This was an self-imposed exercise to write a program using properties of modulus (specifically congruence power and congruence multiply/divide) to more efficiently calculate the modulo of very large exponents.
While a built-in library already exists to do so, this small project was an opportunity for me to apply my Racket and algebra skills to try and match the efficiency of (modular-expt) from (require math/number-theory).
(define (modulo-simplifier base exponent divisor held)
(local[(define (find-threshold base exponent divisor held)
(cond[(> held divisor)(find-threshold base exponent divisor (modulo held divisor))]
[(= 1 exponent)(modulo (* held base) divisor)];congruence multiply
[(odd? exponent)(find-threshold base (sub1 exponent) divisor (* held base))];congruence divide
[(> base divisor)(modulo-simplifier base exponent divisor held)]

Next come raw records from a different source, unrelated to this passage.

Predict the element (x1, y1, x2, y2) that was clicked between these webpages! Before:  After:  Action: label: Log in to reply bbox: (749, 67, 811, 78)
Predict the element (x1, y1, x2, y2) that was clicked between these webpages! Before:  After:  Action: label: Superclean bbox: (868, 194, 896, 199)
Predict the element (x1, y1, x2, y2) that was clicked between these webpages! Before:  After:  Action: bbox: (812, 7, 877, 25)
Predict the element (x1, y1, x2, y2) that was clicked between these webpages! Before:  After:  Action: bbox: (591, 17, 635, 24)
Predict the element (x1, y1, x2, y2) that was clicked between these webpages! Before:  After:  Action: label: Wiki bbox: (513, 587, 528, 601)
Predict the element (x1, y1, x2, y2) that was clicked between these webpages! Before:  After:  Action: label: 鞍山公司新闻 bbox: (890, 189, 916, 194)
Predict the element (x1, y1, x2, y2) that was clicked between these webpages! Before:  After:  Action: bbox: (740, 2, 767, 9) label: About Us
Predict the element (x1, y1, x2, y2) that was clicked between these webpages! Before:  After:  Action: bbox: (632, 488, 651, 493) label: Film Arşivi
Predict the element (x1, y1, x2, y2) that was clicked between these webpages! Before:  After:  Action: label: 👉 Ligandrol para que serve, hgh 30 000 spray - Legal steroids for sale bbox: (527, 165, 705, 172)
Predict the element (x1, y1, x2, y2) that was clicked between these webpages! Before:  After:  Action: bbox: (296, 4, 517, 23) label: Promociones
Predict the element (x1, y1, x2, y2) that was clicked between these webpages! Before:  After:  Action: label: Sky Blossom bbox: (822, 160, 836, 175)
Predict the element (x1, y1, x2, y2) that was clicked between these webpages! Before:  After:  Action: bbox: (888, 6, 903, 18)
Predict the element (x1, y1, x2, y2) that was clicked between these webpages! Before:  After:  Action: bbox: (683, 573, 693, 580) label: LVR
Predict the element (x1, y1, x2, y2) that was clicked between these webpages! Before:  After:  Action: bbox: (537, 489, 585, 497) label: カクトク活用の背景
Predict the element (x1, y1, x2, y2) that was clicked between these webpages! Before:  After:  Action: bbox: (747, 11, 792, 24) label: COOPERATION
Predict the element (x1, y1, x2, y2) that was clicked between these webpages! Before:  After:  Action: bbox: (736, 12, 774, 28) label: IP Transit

[(< base divisor)(find-threshold (sqr base)(/ exponent 2) divisor held)]))]
;;mutual recursion is used when the base is smaller that the divisor
(cond[(= base 1) 1]
[(= base 0) 0];base cases
[(> base divisor)
(modulo-simplifier (modulo base divisor) exponent divisor held)];congruence power
[(< base divisor)
(find-threshold base exponent divisor held)])))
My program was sufficiently fast for all intents and purposes though I believe that I could work on efficiency and neatness some more.